(Given data)

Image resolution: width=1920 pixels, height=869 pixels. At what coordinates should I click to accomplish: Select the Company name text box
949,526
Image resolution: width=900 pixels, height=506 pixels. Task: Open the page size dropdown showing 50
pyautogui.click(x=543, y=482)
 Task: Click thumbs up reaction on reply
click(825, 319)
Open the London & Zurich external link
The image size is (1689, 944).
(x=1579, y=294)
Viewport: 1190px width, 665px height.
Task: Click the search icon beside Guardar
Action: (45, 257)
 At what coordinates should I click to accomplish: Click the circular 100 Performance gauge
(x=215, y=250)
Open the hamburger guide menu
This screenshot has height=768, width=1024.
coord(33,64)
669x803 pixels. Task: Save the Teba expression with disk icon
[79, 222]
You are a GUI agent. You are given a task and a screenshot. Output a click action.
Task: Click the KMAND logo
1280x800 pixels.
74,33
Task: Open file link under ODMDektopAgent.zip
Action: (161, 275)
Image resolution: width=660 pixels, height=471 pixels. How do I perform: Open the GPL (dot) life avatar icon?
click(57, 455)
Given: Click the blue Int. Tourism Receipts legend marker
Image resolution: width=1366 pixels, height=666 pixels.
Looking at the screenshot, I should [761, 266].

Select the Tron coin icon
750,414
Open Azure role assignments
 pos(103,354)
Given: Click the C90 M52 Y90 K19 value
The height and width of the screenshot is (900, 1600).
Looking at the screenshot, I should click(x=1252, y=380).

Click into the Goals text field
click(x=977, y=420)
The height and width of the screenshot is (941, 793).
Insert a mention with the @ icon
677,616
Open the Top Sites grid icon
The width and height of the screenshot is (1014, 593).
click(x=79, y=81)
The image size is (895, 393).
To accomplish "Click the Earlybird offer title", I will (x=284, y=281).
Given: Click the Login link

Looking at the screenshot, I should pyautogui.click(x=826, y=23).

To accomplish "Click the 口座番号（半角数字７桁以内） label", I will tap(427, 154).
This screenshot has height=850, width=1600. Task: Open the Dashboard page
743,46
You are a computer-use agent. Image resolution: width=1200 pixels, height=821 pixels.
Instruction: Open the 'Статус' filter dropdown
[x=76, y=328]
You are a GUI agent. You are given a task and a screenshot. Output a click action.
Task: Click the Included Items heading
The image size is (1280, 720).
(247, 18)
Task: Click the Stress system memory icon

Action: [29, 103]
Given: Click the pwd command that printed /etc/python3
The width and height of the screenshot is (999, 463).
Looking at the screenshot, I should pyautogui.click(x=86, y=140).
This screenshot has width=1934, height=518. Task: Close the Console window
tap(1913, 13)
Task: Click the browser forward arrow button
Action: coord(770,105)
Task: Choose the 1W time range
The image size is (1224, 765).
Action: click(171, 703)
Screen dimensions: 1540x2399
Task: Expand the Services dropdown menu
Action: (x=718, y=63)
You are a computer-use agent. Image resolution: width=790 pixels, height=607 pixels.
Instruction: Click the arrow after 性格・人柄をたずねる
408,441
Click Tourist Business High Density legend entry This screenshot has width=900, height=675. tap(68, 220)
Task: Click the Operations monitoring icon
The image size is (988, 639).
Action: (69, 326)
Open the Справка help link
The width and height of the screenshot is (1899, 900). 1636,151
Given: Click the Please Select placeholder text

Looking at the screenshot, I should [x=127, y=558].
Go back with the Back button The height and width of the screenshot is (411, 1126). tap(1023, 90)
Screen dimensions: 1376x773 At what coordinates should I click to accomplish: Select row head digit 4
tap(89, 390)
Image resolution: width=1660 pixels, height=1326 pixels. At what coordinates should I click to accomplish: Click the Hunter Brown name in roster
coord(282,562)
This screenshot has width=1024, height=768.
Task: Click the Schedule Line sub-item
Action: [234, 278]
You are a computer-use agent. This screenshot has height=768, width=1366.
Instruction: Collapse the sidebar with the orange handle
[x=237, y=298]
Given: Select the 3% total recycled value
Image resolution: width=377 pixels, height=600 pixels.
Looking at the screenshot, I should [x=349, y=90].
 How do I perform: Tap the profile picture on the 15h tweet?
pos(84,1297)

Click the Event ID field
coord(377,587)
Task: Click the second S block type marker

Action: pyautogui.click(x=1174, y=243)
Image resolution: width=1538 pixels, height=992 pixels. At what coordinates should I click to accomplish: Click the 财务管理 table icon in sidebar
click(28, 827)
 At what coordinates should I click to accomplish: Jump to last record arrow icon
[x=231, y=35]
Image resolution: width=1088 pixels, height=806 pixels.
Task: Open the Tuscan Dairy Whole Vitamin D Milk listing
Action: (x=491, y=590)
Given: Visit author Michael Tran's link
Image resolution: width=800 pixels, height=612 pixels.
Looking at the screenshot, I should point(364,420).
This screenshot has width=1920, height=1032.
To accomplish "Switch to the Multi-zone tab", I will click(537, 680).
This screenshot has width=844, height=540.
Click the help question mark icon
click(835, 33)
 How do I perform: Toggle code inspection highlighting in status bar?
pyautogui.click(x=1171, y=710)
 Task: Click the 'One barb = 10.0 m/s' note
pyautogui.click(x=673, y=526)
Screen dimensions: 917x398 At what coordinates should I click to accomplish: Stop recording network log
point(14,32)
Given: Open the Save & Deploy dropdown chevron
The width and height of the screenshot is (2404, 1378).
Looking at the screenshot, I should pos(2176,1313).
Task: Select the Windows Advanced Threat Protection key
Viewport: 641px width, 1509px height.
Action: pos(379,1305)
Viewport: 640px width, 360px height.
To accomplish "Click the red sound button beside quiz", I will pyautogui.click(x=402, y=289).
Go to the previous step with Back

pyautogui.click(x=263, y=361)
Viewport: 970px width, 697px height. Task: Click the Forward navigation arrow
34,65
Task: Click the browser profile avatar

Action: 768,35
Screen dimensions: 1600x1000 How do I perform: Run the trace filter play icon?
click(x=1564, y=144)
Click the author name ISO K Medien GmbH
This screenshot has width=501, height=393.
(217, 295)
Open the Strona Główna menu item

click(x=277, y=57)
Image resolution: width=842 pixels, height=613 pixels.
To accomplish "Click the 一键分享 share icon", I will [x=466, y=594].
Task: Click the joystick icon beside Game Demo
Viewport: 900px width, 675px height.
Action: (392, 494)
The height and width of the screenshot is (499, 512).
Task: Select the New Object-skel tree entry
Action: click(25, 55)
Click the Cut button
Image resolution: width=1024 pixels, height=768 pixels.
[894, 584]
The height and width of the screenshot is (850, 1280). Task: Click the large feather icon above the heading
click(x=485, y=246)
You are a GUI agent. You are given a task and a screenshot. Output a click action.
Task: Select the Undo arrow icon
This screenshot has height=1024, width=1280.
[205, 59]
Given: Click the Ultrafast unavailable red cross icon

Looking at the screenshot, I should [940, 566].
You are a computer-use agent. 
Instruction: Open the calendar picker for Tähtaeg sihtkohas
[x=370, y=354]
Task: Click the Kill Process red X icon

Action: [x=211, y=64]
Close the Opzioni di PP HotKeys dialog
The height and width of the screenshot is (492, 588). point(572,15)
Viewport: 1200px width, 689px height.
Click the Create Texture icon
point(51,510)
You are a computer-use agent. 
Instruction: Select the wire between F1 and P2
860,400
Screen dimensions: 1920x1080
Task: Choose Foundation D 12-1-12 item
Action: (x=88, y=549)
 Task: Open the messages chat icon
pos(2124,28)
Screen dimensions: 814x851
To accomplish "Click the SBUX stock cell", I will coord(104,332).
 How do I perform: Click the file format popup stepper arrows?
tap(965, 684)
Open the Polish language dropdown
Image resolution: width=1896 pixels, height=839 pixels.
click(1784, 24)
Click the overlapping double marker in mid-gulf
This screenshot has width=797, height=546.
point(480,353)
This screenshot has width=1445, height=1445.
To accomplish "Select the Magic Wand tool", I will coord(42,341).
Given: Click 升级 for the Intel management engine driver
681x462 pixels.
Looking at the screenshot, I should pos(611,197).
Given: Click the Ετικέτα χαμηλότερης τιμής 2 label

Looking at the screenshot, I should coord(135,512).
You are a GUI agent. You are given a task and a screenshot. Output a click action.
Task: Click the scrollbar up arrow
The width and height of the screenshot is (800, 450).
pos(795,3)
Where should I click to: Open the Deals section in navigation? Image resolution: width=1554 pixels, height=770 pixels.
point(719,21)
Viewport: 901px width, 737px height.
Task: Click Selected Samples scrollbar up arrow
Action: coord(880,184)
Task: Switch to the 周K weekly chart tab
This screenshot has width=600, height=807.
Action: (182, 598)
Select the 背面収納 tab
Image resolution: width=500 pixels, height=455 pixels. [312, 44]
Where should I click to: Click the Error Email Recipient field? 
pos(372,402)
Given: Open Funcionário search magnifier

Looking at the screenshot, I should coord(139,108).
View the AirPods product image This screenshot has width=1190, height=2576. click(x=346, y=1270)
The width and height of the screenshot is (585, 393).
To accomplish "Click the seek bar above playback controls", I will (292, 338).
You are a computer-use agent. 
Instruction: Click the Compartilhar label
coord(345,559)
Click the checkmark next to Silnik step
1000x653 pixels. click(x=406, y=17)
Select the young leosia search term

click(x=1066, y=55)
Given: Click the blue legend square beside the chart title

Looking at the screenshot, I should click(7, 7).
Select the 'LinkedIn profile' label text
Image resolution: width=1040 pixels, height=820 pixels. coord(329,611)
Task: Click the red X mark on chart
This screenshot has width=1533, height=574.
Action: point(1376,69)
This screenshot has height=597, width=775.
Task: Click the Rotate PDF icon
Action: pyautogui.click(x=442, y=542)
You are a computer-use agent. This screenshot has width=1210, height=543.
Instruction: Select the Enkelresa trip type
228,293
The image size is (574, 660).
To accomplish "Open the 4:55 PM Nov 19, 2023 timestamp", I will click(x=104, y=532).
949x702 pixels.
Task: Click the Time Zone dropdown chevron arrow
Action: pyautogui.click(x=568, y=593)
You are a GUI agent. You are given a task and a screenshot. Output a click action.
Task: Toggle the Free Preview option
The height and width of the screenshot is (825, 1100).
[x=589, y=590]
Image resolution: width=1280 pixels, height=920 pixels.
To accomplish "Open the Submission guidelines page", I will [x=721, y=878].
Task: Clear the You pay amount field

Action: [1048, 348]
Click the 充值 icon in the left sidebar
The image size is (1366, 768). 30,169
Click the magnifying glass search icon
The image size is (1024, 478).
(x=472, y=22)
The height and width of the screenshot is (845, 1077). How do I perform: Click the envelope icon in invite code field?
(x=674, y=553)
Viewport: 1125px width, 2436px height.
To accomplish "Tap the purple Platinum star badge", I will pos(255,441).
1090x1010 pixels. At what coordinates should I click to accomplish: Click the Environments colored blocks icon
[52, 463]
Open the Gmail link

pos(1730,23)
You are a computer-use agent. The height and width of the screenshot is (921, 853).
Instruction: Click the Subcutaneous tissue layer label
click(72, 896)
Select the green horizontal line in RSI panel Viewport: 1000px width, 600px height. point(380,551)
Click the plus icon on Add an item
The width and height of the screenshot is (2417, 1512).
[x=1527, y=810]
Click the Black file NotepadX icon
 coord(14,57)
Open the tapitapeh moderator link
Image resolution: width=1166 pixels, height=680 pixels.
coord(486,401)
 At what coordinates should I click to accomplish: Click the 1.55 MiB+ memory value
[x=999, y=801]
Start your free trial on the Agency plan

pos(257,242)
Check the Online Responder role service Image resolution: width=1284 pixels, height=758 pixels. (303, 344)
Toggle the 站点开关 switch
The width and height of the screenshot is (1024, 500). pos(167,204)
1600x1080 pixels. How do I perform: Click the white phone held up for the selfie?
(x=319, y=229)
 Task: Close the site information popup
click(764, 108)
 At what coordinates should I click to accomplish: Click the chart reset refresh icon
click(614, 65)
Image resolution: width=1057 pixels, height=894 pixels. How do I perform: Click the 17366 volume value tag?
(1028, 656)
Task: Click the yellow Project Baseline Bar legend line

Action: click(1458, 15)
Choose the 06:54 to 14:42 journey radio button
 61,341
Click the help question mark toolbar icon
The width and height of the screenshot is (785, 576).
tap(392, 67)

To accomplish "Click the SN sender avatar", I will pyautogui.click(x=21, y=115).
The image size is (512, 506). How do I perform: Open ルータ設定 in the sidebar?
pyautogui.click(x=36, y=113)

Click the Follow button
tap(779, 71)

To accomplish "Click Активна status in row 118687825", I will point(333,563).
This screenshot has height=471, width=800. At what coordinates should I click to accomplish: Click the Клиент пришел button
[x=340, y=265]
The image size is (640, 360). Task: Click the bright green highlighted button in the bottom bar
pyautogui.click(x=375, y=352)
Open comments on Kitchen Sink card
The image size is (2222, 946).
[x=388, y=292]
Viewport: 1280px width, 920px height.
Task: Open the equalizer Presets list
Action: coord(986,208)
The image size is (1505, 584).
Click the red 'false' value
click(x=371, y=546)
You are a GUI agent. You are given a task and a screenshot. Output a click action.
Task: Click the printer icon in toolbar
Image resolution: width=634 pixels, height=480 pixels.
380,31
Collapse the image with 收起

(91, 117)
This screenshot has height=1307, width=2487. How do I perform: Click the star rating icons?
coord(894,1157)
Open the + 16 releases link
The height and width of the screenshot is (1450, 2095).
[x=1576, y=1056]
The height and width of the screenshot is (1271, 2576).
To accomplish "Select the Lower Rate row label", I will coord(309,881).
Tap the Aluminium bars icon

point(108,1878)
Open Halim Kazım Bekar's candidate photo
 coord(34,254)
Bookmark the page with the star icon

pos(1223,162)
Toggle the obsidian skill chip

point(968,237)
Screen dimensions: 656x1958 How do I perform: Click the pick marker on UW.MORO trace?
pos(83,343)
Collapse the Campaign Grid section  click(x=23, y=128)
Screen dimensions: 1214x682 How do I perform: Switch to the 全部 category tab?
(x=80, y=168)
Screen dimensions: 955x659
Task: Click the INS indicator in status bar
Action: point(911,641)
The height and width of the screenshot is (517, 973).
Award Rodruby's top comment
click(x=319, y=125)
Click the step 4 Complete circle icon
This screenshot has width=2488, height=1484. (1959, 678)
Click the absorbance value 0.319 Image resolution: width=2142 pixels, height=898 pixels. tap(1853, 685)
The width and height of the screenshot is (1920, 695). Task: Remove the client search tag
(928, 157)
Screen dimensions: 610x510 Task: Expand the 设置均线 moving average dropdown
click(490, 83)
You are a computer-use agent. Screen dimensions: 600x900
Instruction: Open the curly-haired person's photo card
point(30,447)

(End Given data)

* _Exercise goal_: Scan the records above and count the lines that contain "computer". No text besides the count.

* _Response to the exercise_: 9